═════ Available data ═════
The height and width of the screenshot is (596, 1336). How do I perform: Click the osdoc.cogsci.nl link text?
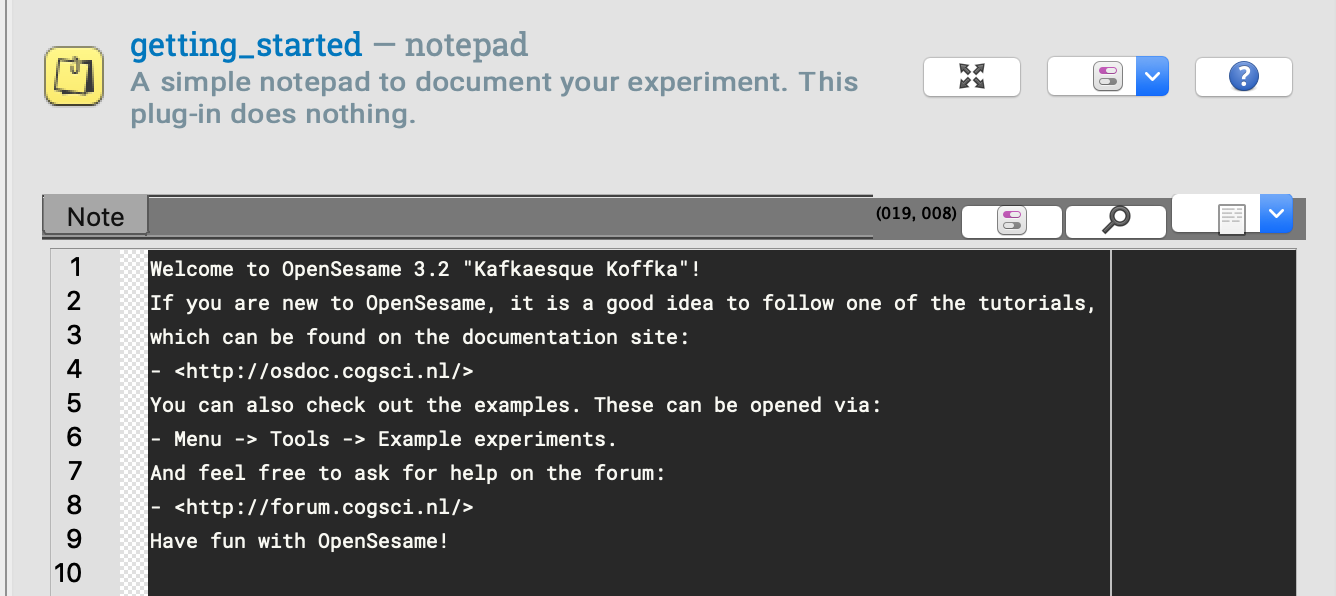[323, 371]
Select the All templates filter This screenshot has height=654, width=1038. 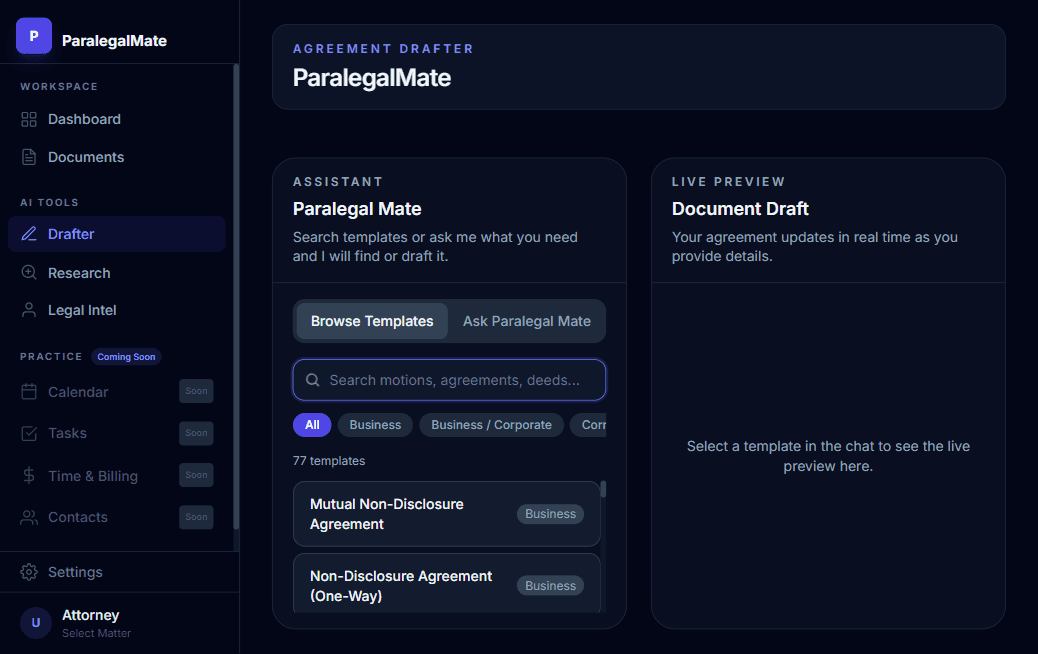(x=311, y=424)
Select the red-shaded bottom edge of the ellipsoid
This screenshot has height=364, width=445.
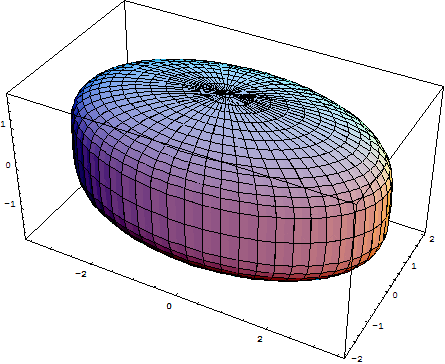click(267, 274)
═════
Exercise details: Retype the line containing "Select the red-shaded" and each line after it through the last line of the entries above, exactly, with no pictures and nothing else.

Answer for the task:
Select the red-shaded bottom edge of the ellipsoid
This screenshot has height=364, width=445.
click(267, 274)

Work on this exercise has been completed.